Consider the following business opportunity. If you pay \(\$ F\) now (in period zero), you can build a production plant that will be ready for operation in the next period. This plant will cost \(\$ C\) per period to operate in any subsequent period (starting from period one). It cannot be operated in period zero, because it has not yet been built. In any period following a period in which the plant was operating, you will have output to sell. The sale of this output yields revenue of \(\$ R\). (You may assume that the retailing process incurs no additional costs. If you prefer, you can think of the revenue in any given period as being net revenue after the subtraction of any retailing costs incurred in that period.) In other words, if the plant is operated in period \(t\), then you will receive \(\$ R\) of revenue in period \((t+1)\). The plant will be worn out after exactly \(n\) periods of operation. Suppose that you decide to build the plant and operate it in all subsequent periods. Note that this means that the plant will begin operation in period one and it will be worn out after (at the end of) period \(n\). Thus the first period in which you will receive revenue is period two and the last period in which you will receive revenue is period \((n+1)\). Suppose that the per-period interest rate is denoted by \(i\) You may assume that this interest rate is fixed over the entire horizon of this project and that \(0<i<1\).

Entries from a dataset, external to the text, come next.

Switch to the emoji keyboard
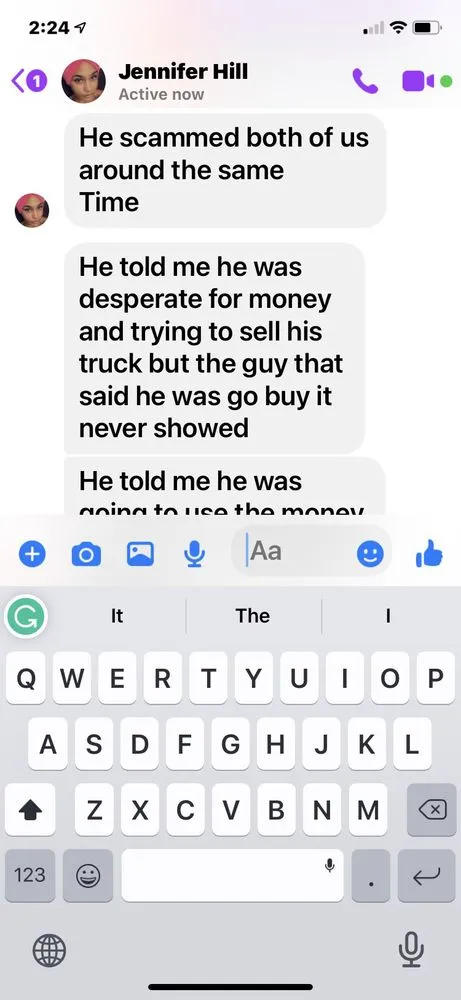The width and height of the screenshot is (461, 1000). [x=88, y=875]
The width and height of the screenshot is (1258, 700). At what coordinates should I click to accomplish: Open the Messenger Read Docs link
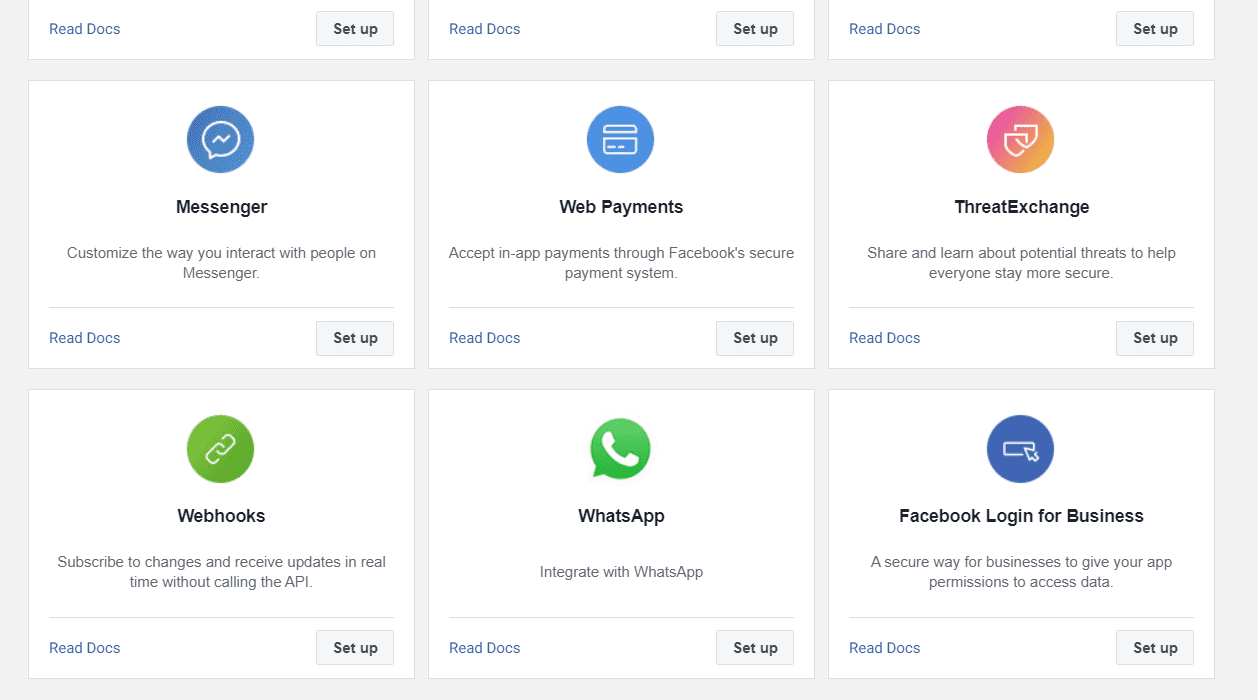click(84, 338)
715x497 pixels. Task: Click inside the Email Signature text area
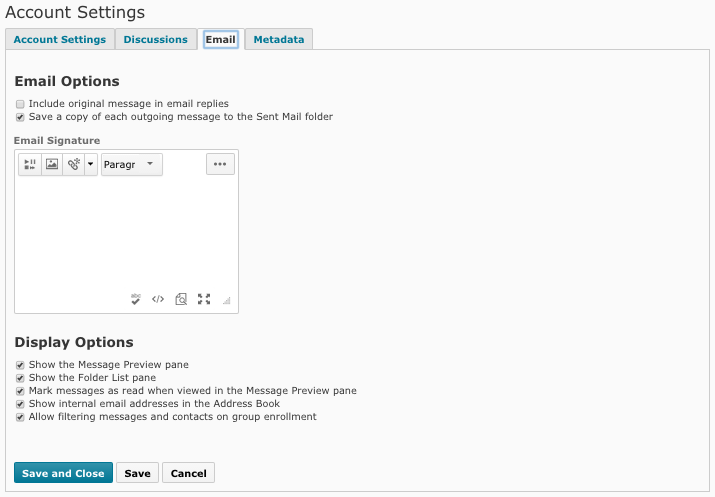click(x=126, y=235)
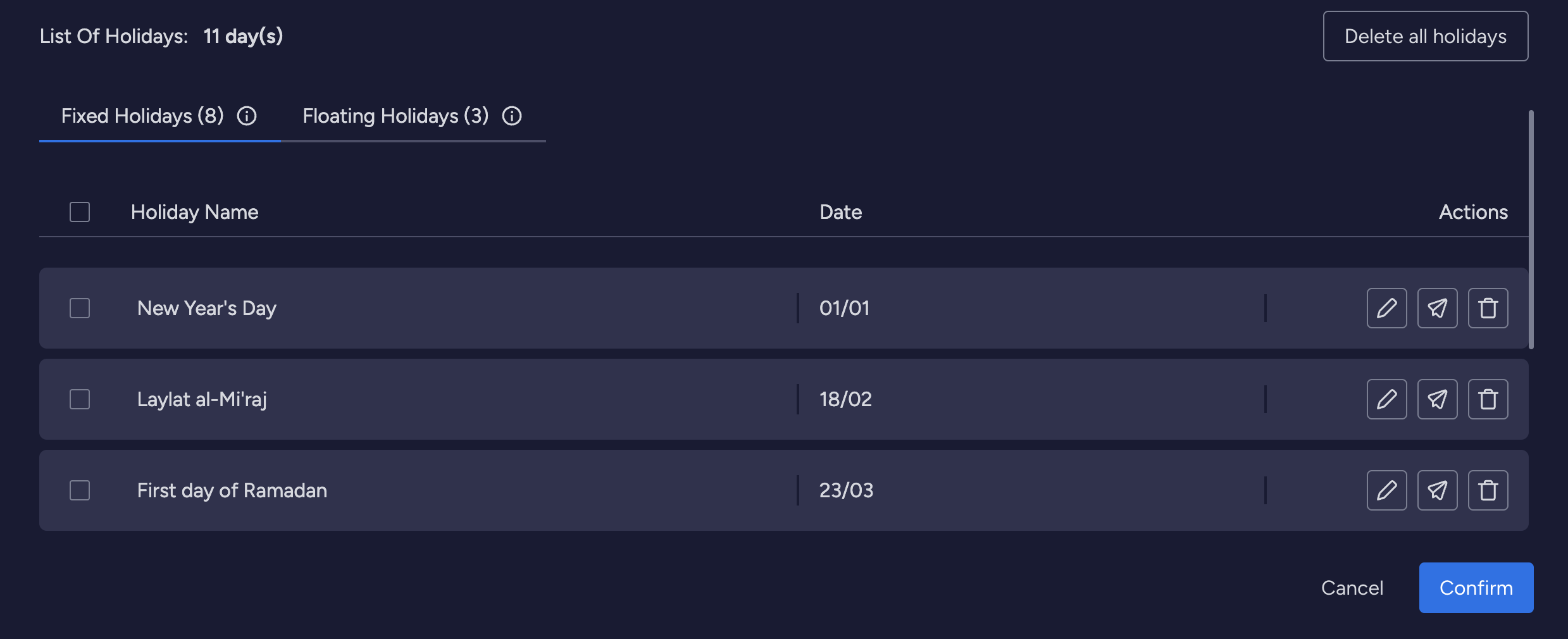Click info icon beside Fixed Holidays
This screenshot has height=639, width=1568.
click(247, 116)
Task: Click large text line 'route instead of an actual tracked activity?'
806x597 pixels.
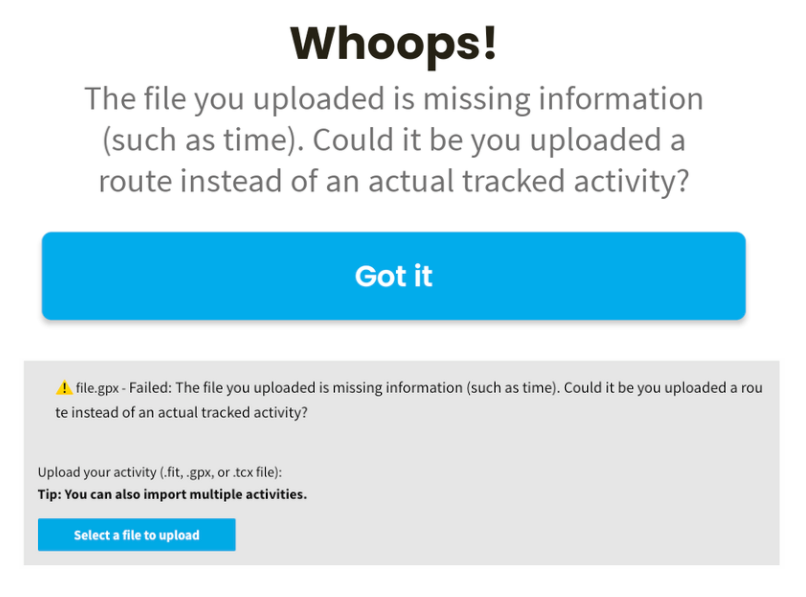Action: pos(393,181)
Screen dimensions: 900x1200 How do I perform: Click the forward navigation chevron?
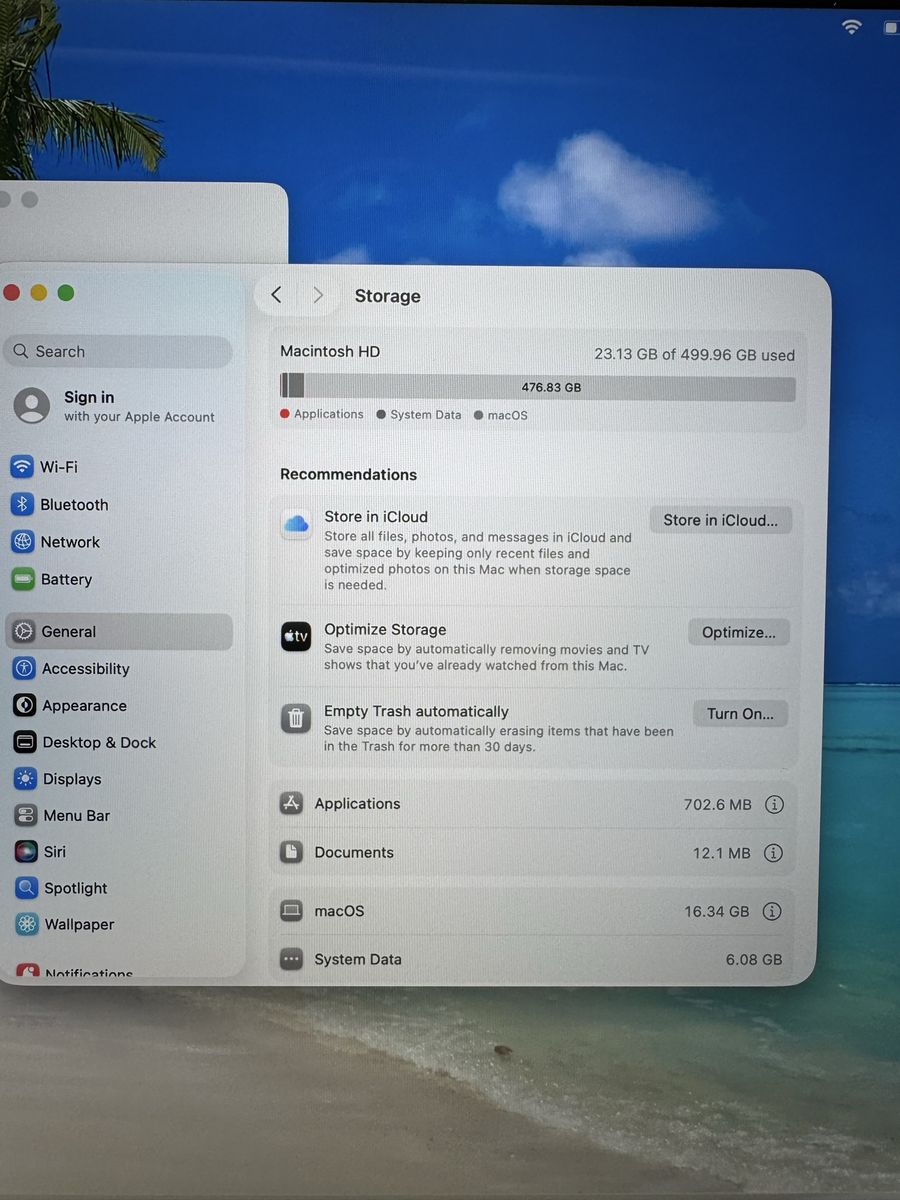click(318, 295)
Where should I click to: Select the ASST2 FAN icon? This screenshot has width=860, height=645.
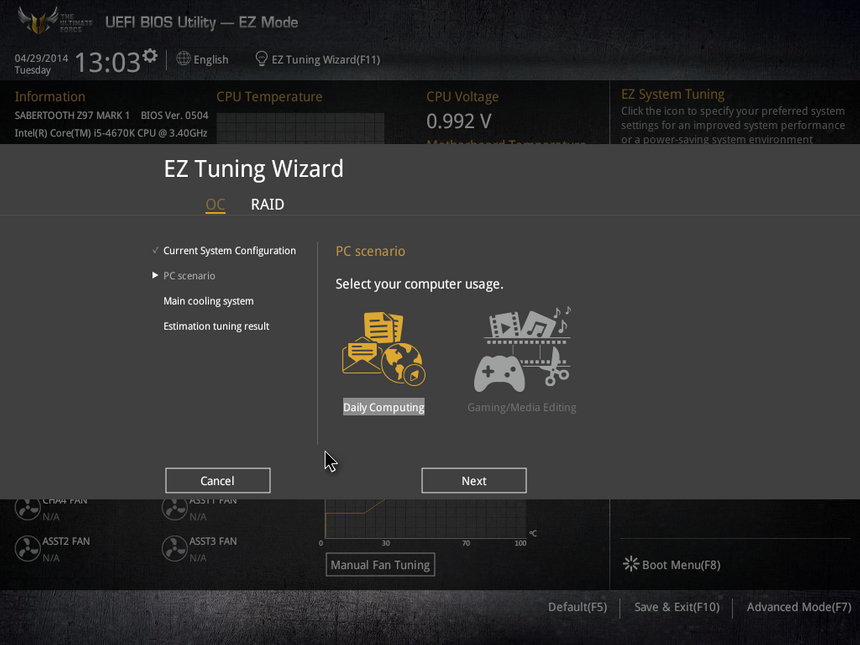[27, 548]

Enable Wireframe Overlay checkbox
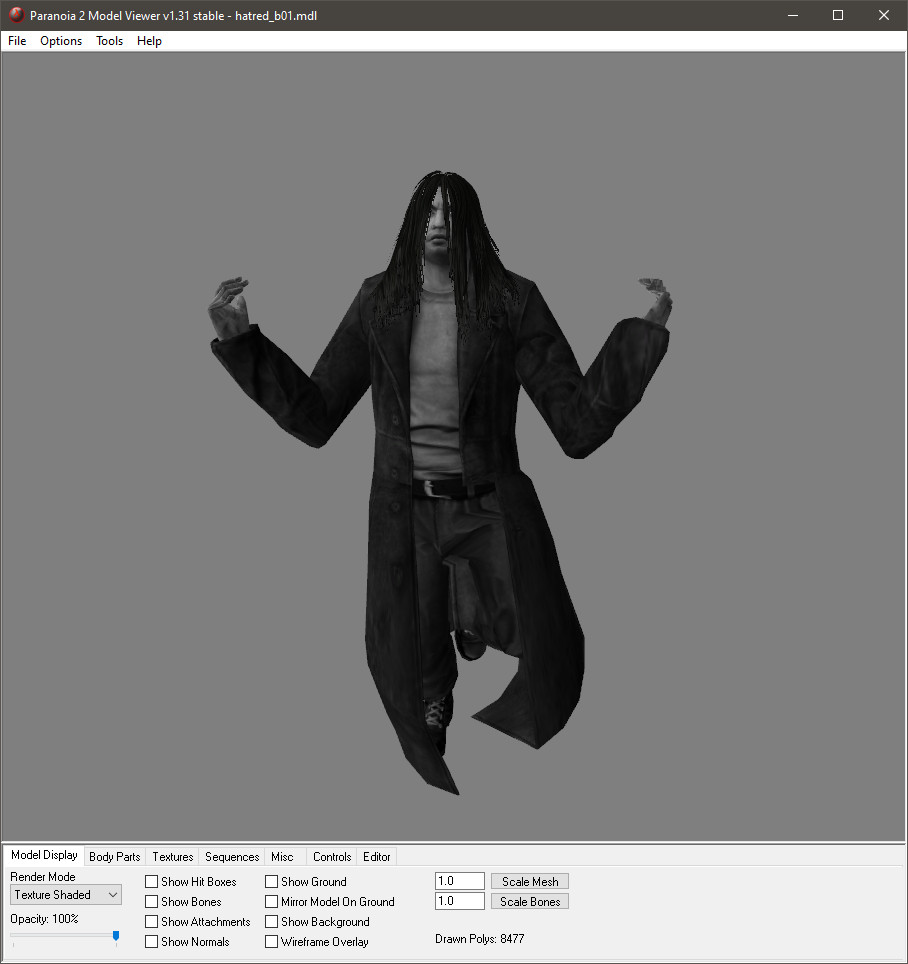pos(272,942)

(a) What is the sequence of fixed costs for this project? What is the sequence of operational costs for this project? What is the sequence of revenues from this project? What is the stream of per-period profits for this project?

(b) What is the present value of the fixed cost sequence for this project?

(c) What is the present value of the operational cost sequence for this project?

(d) What is the present value of the revenue sequence for this project?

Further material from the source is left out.